[BEGIN AVAILABLE DATA]

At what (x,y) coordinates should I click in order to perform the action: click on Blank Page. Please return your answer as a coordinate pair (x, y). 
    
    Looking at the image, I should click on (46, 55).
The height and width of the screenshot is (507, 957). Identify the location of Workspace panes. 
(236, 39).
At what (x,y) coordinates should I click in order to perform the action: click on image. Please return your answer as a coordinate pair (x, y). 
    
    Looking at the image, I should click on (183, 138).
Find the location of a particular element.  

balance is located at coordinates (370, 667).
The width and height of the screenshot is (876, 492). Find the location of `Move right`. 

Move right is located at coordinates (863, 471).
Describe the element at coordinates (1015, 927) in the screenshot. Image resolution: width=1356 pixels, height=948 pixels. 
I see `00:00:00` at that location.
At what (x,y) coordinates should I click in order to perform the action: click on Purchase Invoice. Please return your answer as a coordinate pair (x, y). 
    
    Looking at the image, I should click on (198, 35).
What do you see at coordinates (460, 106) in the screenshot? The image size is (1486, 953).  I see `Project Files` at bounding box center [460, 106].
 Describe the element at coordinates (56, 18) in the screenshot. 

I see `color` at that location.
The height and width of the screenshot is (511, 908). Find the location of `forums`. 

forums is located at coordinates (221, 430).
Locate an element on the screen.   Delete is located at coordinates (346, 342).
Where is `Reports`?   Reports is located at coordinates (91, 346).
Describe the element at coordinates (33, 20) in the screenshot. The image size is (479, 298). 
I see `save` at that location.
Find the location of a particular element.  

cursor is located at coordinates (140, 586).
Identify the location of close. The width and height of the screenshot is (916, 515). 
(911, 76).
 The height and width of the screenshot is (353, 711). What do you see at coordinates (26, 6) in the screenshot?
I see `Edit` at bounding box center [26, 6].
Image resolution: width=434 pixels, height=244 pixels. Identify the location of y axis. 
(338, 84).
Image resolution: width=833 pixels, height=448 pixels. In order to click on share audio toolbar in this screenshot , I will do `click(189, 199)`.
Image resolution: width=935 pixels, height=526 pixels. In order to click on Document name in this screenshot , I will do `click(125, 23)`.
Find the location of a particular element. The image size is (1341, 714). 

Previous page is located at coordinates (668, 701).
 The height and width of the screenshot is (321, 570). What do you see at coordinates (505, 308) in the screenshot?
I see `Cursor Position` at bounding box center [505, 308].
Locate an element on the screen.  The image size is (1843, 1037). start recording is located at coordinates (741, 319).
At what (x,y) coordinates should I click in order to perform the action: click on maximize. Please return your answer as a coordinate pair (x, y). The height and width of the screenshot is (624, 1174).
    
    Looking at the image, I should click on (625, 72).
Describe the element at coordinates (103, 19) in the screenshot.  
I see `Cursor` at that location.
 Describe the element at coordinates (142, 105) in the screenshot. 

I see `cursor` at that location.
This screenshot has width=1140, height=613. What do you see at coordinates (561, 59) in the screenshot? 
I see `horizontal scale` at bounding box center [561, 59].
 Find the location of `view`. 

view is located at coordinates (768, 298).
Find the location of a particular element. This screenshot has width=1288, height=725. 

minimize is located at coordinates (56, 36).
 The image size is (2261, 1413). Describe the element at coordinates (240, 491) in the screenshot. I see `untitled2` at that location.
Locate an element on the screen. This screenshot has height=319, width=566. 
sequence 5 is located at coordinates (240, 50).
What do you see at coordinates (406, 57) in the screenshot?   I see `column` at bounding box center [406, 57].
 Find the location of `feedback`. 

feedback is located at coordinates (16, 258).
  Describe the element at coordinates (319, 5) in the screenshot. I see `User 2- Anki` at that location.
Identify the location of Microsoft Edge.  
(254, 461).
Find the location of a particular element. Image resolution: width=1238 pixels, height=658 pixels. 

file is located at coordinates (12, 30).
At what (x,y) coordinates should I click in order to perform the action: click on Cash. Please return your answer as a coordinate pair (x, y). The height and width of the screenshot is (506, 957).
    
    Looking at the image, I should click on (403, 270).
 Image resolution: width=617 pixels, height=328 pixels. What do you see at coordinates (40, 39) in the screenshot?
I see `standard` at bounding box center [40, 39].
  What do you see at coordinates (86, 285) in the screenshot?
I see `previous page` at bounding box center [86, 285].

[END AVAILABLE DATA]

__WHAT YOU SHOULD DO__
Pull out the lines of the items that begin with the line containing "Find the location of a particular element. The" and run through the line containing "center [505, 308].", both included, and copy them word for word.

__TASK SOLUTION__
Find the location of a particular element. The image size is (1341, 714). 

Previous page is located at coordinates (668, 701).
 The height and width of the screenshot is (321, 570). What do you see at coordinates (505, 308) in the screenshot?
I see `Cursor Position` at bounding box center [505, 308].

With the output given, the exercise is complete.